• [Excerpted text]:
Christmas Magic: Regaining my Health after IBD
By Lauren Henderson
On 5th December, as the Christmas festivities are kicking off, I celebrate my stoma anniversary. Last year marked five years of having a stoma. Christmas often brings reflection, and I find myself thinking back on all the great things that have happened to me since my stoma. In the half a decade that has passed, I’m pretty confident that nobody has ever looked at me and guessed I had a stoma or thought I was disgusting because of it.
One day last December, I arrived at the school where I teach to find my class covered in snowflakes. While I danced across the playground to greet them, the deputy head was warning them to be sensible – oops! We were sent home due to the snow that day, and I was thrilled to spend the day with my two beautiful children.
Being a Mum with a Stoma
My son, Teddy, is seven years old and my daughter, Bella, is three. I had Teddy during the first years of my illness, and I became pregnant with Bella shortly after my stoma surgery. I am blessed to have such wonderful children.
After school closed, we were left with a long weekend to enjoy the snow. I took the children to visit Santa, we built snowmen and sledged until my legs and bottom were bruised. After an afternoon of playing in the snow, Teddy and I trudged towards home. With the houses lit by Christmas lights and blanketed with snow, the village looked amazing. We stopped at our local pub for a hot chocolate, with a splash of Baileys in mine, of course. Christmas carols played quietly in the background while we laughed at our whipped cream moustaches. It was magical.
When Teddy was a baby, he would be sent to his nanny’s house while I slept because I was so exhausted by my illness. I could barely walk down the street without being in agony. I would sob at the pain and I was constantly exhausted. Back then, I dreamt about being healthy. We can try to take care of ourselves, but when fate steps in, our health can be snatched out of our control. Whenever I get the chance to make a wish, on a birthday candle, rainbow or turkey wishbone, I always wish for health.

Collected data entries
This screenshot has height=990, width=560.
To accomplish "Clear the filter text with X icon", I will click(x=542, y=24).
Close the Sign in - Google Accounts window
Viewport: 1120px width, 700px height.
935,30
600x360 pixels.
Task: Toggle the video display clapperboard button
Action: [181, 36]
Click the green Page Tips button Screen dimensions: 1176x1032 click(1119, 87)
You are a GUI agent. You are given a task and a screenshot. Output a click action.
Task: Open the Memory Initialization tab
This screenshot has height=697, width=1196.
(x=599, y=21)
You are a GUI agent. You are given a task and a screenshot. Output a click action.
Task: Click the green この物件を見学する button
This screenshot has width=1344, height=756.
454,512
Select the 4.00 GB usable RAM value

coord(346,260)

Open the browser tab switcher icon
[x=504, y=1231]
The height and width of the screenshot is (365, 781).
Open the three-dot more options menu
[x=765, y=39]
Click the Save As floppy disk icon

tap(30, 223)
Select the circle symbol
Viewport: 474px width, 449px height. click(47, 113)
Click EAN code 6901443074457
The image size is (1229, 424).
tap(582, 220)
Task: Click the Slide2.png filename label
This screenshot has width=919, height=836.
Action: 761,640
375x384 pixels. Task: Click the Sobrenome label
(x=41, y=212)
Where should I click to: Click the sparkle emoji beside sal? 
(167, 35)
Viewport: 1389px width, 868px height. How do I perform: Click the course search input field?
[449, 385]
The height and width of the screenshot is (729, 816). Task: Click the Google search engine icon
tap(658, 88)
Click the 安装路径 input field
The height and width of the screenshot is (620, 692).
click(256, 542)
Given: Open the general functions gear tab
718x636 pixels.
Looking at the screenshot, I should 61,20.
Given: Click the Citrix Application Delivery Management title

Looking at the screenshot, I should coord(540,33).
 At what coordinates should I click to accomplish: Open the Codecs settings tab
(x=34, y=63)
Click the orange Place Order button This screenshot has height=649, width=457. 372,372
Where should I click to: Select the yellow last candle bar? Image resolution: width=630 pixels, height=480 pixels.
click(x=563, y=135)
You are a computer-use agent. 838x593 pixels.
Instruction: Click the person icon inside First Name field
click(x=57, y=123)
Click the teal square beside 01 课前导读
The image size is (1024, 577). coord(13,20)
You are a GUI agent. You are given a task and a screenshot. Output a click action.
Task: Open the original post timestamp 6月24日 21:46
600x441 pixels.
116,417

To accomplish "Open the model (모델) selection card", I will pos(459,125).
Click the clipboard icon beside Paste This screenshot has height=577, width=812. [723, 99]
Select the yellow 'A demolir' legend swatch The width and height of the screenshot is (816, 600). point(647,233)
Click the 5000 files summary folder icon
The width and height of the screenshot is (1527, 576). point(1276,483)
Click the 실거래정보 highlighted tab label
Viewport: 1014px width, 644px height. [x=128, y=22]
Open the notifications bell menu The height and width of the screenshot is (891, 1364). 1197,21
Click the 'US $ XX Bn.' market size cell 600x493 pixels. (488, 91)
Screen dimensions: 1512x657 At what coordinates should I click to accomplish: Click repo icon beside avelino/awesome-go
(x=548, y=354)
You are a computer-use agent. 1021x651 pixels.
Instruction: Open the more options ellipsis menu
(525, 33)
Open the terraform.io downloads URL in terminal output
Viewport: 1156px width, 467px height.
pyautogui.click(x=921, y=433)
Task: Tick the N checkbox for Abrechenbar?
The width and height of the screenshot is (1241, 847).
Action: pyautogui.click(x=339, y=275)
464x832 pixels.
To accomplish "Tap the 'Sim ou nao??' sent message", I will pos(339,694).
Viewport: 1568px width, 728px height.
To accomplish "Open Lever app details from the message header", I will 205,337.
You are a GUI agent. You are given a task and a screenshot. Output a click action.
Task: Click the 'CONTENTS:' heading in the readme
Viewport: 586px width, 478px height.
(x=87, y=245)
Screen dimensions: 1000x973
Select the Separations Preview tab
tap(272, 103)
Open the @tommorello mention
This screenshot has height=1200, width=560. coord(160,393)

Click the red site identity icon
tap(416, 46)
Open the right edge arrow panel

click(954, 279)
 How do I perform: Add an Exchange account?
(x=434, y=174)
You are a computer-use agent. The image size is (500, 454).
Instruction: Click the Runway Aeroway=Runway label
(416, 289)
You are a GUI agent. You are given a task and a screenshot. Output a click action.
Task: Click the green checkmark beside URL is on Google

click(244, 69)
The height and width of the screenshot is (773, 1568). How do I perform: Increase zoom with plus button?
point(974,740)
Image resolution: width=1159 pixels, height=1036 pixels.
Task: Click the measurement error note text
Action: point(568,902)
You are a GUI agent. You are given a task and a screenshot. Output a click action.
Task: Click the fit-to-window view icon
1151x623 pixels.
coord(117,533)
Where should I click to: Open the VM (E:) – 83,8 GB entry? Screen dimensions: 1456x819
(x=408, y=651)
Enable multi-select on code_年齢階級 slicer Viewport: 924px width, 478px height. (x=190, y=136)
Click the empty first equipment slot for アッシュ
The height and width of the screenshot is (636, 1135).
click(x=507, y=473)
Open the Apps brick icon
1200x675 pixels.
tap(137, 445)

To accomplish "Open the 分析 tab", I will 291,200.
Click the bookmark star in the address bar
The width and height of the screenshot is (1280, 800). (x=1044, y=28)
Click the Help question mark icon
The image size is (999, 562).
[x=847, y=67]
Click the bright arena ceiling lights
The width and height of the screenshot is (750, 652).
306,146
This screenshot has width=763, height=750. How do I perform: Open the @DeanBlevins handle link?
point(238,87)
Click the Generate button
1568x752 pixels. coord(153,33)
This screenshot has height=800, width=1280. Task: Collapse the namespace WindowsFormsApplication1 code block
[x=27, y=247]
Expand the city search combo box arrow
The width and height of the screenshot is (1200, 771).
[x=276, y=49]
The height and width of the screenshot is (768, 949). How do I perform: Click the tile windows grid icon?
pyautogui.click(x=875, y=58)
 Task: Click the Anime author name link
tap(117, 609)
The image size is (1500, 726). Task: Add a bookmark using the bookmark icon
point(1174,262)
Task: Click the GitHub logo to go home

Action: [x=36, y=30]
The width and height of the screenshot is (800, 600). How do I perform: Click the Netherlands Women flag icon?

• [What is expected]: Can you reproduce the entire article about regaining health after IBD word for word, from its title through its final sentence? None of the data above matters here.

• [Written answer]:
Christmas Magic: Regaining my Health after IBD
By Lauren Henderson
On 5th December, as the Christmas festivities are kicking off, I celebrate my stoma anniversary. Last year marked five years of having a stoma. Christmas often brings reflection, and I find myself thinking back on all the great things that have happened to me since my stoma. In the half a decade that has passed, I’m pretty confident that nobody has ever looked at me and guessed I had a stoma or thought I was disgusting because of it.
One day last December, I arrived at the school where I teach to find my class covered in snowflakes. While I danced across the playground to greet them, the deputy head was warning them to be sensible – oops! We were sent home due to the snow that day, and I was thrilled to spend the day with my two beautiful children.
Being a Mum with a Stoma
My son, Teddy, is seven years old and my daughter, Bella, is three. I had Teddy during the first years of my illness, and I became pregnant with Bella shortly after my stoma surgery. I am blessed to have such wonderful children.
After school closed, we were left with a long weekend to enjoy the snow. I took the children to visit Santa, we built snowmen and sledged until my legs and bottom were bruised. After an afternoon of playing in the snow, Teddy and I trudged towards home. With the houses lit by Christmas lights and blanketed with snow, the village looked amazing. We stopped at our local pub for a hot chocolate, with a splash of Baileys in mine, of course. Christmas carols played quietly in the background while we laughed at our whipped cream moustaches. It was magical.
When Teddy was a baby, he would be sent to his nanny’s house while I slept because I was so exhausted by my illness. I could barely walk down the street without being in agony. I would sob at the pain and I was constantly exhausted. Back then, I dreamt about being healthy. We can try to take care of ourselves, but when fate steps in, our health can be snatched out of our control. Whenever I get the chance to make a wish, on a birthday candle, rainbow or turkey wishbone, I always wish for health.